Our results show the necessity of focusing on the presence or absence of head trauma and the severity of head injuries in areas where there is a significant difference in the outcome. In children, the head accounts for a large proportion of the total body mass; hence, the frequency of single head injuries is high in early childhood12. Therefore, head trauma is said to be more common in pediatric patients than in adults, and head trauma in pediatric trauma patients should be recognized as a risk factor for dysphagia. According to Morgan et al.10,13, dysphagia occurred in 3.8–5.3% of pediatric patients with head injuries. The frequency of dysphagia also reportedly increased with increasing severity of the injury, with 68–76% of patients with severe TBI reported to have dysphagia14. These results are similar to those of our study, and it should be recognized that patients with head trauma and severe injury have an increased probability of experiencing dysphagia. In a comparison of patients with head injury, the ventilator support time was 3–9 times longer in the group with dysphagia than in the group without dysphagia, ranging from 5.2 to 9 days. Similarly, the group with dysphagia required longer hospitalization (27–50.6 days, 9–16 times longer) and a longer time to return to normal oral intake (19–35.4 days, 16–19 times longer) than that for the group without dysphagia10,13,14. The results of these studies are similar to those of our study.

One significant difference in our study compared to previous studies was the difference in the use of sedative drugs. In cases of suspected increased intracranial pressure, we used barbiturate (thiamylal) in addition to hypertonic saline in our hospital because barbiturate is a second- or third-line treatment for hyper intracranial pressure15. However, it has been suggested that early administration of barbiturate may increase mortality and worsen brain tissue oxygenation, leading to damage16,17. The use of midazolam is also avoided in intensive care of adults as it increases the risk of delirium18,19,20, although the use of barbiturate may be more involved in dysphagia than does the use of midazolam. Unlike adults, the number of sedatives available for use in children is limited, with midazolam being the main sedative used.

Our study has some limitations. First, the study was a single-center study with a small sample size, which may have affected the accuracy of results and introduced bias.

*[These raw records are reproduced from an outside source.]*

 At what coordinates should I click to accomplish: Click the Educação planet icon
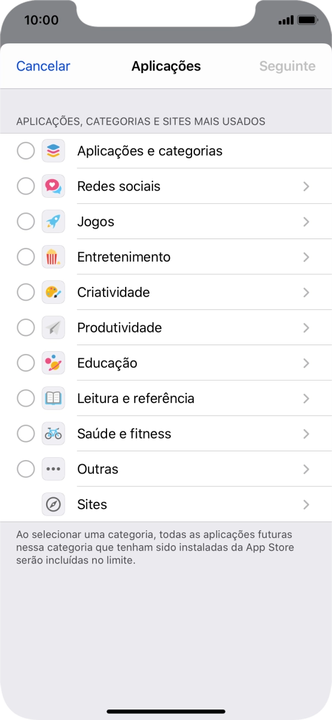pos(53,363)
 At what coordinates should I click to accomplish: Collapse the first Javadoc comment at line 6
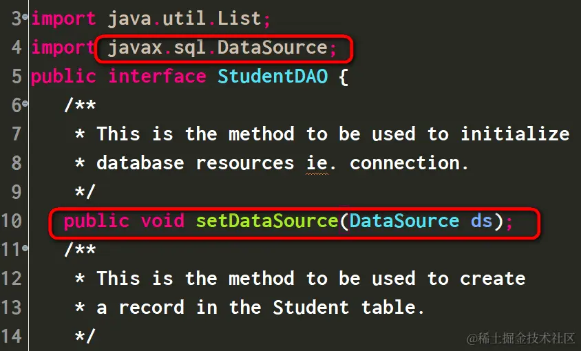pos(25,103)
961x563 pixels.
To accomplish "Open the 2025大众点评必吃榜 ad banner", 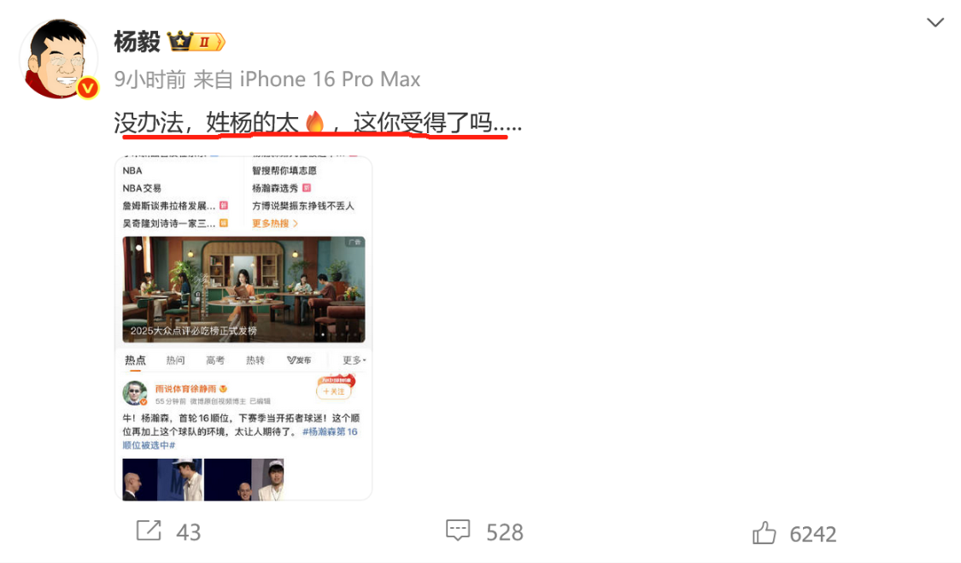I will 243,289.
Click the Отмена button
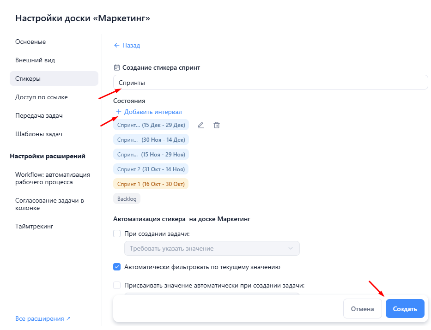Viewport: 431px width, 330px height. click(x=362, y=309)
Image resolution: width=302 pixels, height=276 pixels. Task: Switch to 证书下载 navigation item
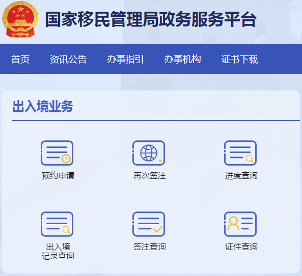point(239,59)
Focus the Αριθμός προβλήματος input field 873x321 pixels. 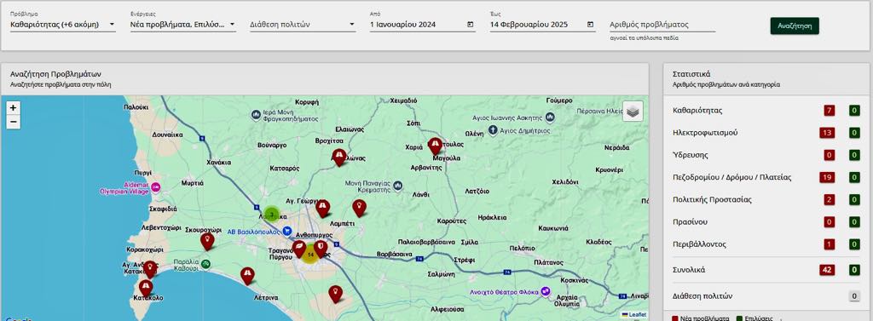click(x=662, y=25)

Second, because patients with severe head trauma are naturally on ventilation for longer periods, the relationship between each of these factors as direct risk factors for dysphagia was not fully investigated. Finally, this study lacked objective indicators for the presence of dysphagia. Established methods for assessing dysphagia include a video fluoroscopic swallow study and a functional oral intake scale in children21,22; it would have been beneficial if these assessments had been performed in our study.

Conclusions

In this study, the duration of tracheal intubation was shown to be associated with the occurrence of dysphagia in pediatric trauma patients, in agreement with previous findings. Furthermore, the severity of head injuries was also shown to be a possible risk factor for dysphagia. Pediatric trauma patients with dysphagia tend to have longer PICU stays and overall length of hospital stay, requiring intensive therapeutic management. Early recognition of these risk factors may help in treatment planning for speech-language pathologist interventions and nutritional route of administration, leading to shorter hospital stays.